Re: [PATCH 1/2] sched/uclamp: Add a new sysctl to control RT default boost value

From: Vincent Guittot <vincent.guittot@linaro.org>
Date: 2020-06-09 17:10:57
Also in: linux-fsdevel, lkml

On Mon, 8 Jun 2020 at 14:31, Qais Yousef [off-list ref] wrote:

On 06/04/20 14:14, Vincent Guittot wrote:

[...]

quoted

I have tried your patch and I don't see any difference compared to
previous tests. Let me give you more details of my setup:
I create 3 levels of cgroups and usually run the tests in the 4 levels
(which includes root). The result above are for the root level

But I see a difference at other levels:

                           root           level 1       level 2       level 3

/w patch uclamp disable     50097         46615         43806         41078
tip uclamp enable           48706(-2.78%) 45583(-2.21%) 42851(-2.18%)
40313(-1.86%)
/w patch uclamp enable      48882(-2.43%) 45774(-1.80%) 43108(-1.59%)
40667(-1.00%)

Whereas tip with uclamp stays around 2% behind tip without uclamp, the
diff of uclamp with your patch tends to decrease when we increase the
number of level

So I did try to dig more into this, but I think it's either not a good
reproducer or what we're observing here is uArch level latencies caused by the
new code that seem to produce a bigger knock on effect than what they really
are.

First, CONFIG_FAIR_GROUP_SCHED is 'expensive', for some definition of
expensive..

yes, enabling CONFIG_FAIR_GROUP_SCHED adds an overhead

*** uclamp disabled/fair group enabled ***

        # Executed 50000 pipe operations between two threads

             Total time: 0.958 [sec]

              19.177100 usecs/op
                  52145 ops/sec

*** uclamp disabled/fair group disabled ***

        # Executed 50000 pipe operations between two threads
             Total time: 0.808 [sec]

             16.176200 usecs/op
                 61819 ops/sec

So there's a 15.6% drop in ops/sec when enabling this option. I think it's good
to look at the absolutely number of usecs/op, Fair group adds around
3 usecs/op.

I dropped FAIR_GROUP_SCHED from my config to eliminate this overhead and focus
on solely on uclamp overhead.

Have you checked that both tests run at the root level ?
Your function-graph log below shows several calls to
update_cfs_group() which means that your trace below has not been made
at root level but most probably at the 3rd level and I wonder if you
used the same setup for running the benchmark above. This could
explain such huge difference because I don't have such difference on
my platform but more around 2%

For uclamp disable/fair group enable/ function graph enable :  47994ops/sec
For uclamp disable/fair group disable/ function graph enable : 49107ops/sec

With uclamp enabled but no fair group I get

*** uclamp enabled/fair group disabled ***

        # Executed 50000 pipe operations between two threads
             Total time: 0.856 [sec]

             17.125740 usecs/op
                 58391 ops/sec

The drop is 5.5% in ops/sec. Or 1 usecs/op.

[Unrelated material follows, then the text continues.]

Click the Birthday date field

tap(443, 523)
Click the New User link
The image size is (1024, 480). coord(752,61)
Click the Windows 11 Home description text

I don't know what's the expectation here. 1 us could be a lot, but I don't
think we expect the new code to take more than few 100s of ns anyway. If you
add potential caching effects, reaching 1 us wouldn't be that hard.

Note that in my runs I chose performance governor and use `taskset 0x2` to

You might want to set 2 CPUs in your cpumask instead of 1 in order to
have 1 CPU for each thread

force running on a big core to make sure the runs are repeatable.

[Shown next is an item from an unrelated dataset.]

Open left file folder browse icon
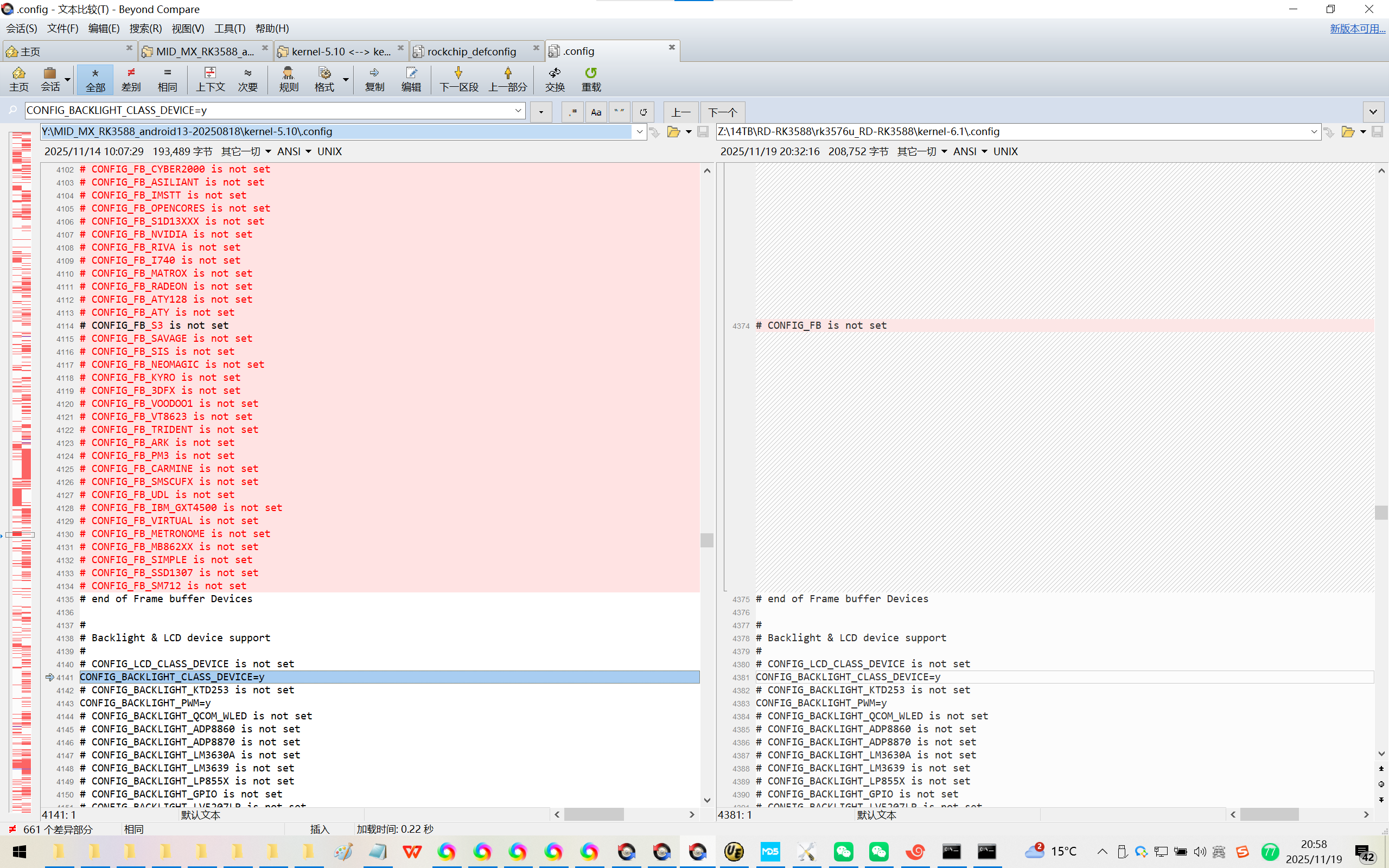The height and width of the screenshot is (868, 1389). pyautogui.click(x=673, y=132)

I also use performance governor but don't pinned tasks because I use smp.

On Juno-r2 I managed to scrap most of the 1 us with the below patch. It seems
there was weird branching behavior that affects the I$ in my case. It'd be good
to try it out to see if it makes a difference for you.

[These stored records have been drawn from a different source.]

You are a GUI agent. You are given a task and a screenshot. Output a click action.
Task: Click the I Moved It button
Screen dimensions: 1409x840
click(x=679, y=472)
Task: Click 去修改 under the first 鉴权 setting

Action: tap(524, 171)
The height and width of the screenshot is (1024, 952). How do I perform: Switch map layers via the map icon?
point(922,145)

The perf are slightly worse on my setup:
For uclamp enable/fair group disable/ function graph enable : 48413ops/sec
with patch  below : 47804os/sec

quoted hunk ↗ jump to hunk

The I$ effect is my best educated guess. Perf doesn't catch this path and
I couldn't convince it to look at cache and branch misses between 2 specific
points.

Other subtle code shuffling did have weird effect on the result too. One worthy
one is making uclamp_rq_dec() noinline gains back ~400 ns. Making
uclamp_rq_inc() noinline *too* cancels this gain out :-/

diff --git a/kernel/sched/core.c b/kernel/sched/core.c
index 0464569f26a7..0835ee20a3c7 100644
--- a/kernel/sched/core.c
+++ b/kernel/sched/core.c

@@ -1071,13 +1071,11 @@ static inline void uclamp_rq_dec_id(struct rq *rq, struct task_struct *p,

 static inline void uclamp_rq_inc(struct rq *rq, struct task_struct *p)
 {
-       enum uclamp_id clamp_id;
-
        if (unlikely(!p->sched_class->uclamp_enabled))
                return;

-       for_each_clamp_id(clamp_id)
-               uclamp_rq_inc_id(rq, p, clamp_id);
+       uclamp_rq_inc_id(rq, p, UCLAMP_MIN);
+       uclamp_rq_inc_id(rq, p, UCLAMP_MAX);

        /* Reset clamp idle holding when there is one RUNNABLE task */
        if (rq->uclamp_flags & UCLAMP_FLAG_IDLE)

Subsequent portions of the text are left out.